They got two Vincent Van Gogh's for the price of one.
But it took staff at the National Galleries of Scotland decades to discover the self-portrait of legendary artist hidden underneath his painting “Head of a Peasant Woman.”
Concealed beneath a layer of glue and cardboard, a routine X-ray revealed Van Gogh’s portrait had been hiding under the surface for over a century, an intense stare on his face as he sits in a brimmed hat and a neckerchief loosely tied around his throat.
“Moments like this are incredibly rare,” professor Frances Fowle, a senior curator at the National Galleries of Scotland, said in a news release, adding that Van Gogh was “one of the most important and popular artists in the world.”
Unlike in some of the artist’s later self-portraits, Van Gogh’s left ear is clearly visible in the X-ray. He famously cut it off in December 1888 after an argument with fellow artist Paul Gauguin. He died two years later.
While the condition of the underlying self-portrait is unknown, it “is likely to have been made during a key moment in Van Gogh’s career when he was exposed to the work of the French impressionists after moving to Paris,” the National Galleries of Scotland, which acquired the painting in 1960, said in the news release.

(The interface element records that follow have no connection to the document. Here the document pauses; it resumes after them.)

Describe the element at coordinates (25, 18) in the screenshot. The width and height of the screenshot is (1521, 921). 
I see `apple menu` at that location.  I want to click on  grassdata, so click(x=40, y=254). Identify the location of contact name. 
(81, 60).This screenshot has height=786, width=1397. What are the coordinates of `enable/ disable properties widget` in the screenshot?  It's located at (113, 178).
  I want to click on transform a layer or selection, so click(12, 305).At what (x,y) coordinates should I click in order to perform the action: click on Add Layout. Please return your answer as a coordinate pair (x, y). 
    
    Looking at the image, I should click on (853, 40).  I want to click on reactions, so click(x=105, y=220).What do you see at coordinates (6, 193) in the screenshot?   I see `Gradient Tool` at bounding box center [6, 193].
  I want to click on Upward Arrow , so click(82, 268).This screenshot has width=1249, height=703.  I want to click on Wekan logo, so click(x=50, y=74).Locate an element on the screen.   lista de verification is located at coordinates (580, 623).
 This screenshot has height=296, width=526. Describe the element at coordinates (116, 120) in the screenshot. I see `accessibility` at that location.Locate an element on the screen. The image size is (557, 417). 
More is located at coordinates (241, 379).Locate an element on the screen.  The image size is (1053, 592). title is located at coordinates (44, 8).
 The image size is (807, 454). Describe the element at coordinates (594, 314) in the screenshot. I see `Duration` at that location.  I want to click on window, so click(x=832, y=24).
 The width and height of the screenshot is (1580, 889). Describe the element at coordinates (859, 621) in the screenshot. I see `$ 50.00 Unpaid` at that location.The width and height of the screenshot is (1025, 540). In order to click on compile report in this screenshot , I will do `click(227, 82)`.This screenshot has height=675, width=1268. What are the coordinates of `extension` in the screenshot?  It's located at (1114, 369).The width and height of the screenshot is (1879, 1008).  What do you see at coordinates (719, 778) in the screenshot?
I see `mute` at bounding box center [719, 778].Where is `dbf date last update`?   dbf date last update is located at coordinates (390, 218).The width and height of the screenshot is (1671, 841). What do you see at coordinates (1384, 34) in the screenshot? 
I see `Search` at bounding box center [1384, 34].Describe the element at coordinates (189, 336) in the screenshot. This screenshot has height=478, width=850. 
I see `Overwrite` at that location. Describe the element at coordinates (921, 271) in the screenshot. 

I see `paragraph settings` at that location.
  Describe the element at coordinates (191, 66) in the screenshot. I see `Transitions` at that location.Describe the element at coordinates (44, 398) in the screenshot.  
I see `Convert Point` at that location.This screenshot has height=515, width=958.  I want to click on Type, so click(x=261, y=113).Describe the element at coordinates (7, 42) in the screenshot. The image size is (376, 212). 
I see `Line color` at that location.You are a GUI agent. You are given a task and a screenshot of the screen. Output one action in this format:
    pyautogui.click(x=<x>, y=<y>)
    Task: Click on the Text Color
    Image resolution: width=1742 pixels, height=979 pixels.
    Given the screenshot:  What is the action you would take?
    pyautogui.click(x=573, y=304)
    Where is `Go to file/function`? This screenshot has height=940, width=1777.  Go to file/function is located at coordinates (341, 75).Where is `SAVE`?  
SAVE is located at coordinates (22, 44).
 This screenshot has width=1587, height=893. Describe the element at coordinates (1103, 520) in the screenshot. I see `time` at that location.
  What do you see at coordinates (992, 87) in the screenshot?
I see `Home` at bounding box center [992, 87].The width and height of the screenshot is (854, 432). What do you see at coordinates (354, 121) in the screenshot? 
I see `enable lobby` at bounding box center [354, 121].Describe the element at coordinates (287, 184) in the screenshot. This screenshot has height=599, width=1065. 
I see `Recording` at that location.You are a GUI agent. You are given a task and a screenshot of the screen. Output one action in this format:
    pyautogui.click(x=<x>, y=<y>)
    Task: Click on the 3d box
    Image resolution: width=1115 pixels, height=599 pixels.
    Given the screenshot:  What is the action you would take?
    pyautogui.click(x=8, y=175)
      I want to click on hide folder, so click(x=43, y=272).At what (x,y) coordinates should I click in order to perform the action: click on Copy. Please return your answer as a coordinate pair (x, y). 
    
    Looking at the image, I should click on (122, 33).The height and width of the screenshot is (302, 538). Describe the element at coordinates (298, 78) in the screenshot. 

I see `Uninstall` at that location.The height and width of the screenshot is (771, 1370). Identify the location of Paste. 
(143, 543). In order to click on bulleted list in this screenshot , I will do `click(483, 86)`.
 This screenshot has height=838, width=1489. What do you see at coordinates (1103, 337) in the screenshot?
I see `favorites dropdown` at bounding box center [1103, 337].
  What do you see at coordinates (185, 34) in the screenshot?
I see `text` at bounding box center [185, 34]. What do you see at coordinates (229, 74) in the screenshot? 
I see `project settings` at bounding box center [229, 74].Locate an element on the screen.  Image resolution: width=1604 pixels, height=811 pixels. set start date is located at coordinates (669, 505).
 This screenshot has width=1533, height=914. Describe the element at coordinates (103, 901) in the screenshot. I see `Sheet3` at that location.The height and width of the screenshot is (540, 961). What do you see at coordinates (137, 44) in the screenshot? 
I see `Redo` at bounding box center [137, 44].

“The experience had a profound effect and was a major influence on why he adopted a more colorful and expressive style of painting, one that is so much admired today,” the release added.
“In the summer of 1887 Van Gogh was experimenting with painting portraits, using friends and also himself as a model,” the release said, adding that he “re-used canvases to save money.”
The National Galleries of Scotland said the decision was probably made in around 1905 to stick the canvas down onto cardboard before it was framed.
“At this date the Peasant Woman was evidently considered more ‘finished’ than the Van Gogh self-portrait,” the news release said.
It is not the first time that a previously unknown portrait has been discovered underneath one of Van Gogh’s paintings. In 2008, a portrait of a woman was discovered underneath his “Patch of Grass” painting.
X-ray technology has also revealed fuzzy images beneath his famous “The Blue Room.”
While it may be possible to uncover the hidden self-portrait, the National Galleries of Scotland said the “process of removing the glue and cardboard will require delicate conservation work.”
Until then, the portrait can be viewed through an X-ray image, it added.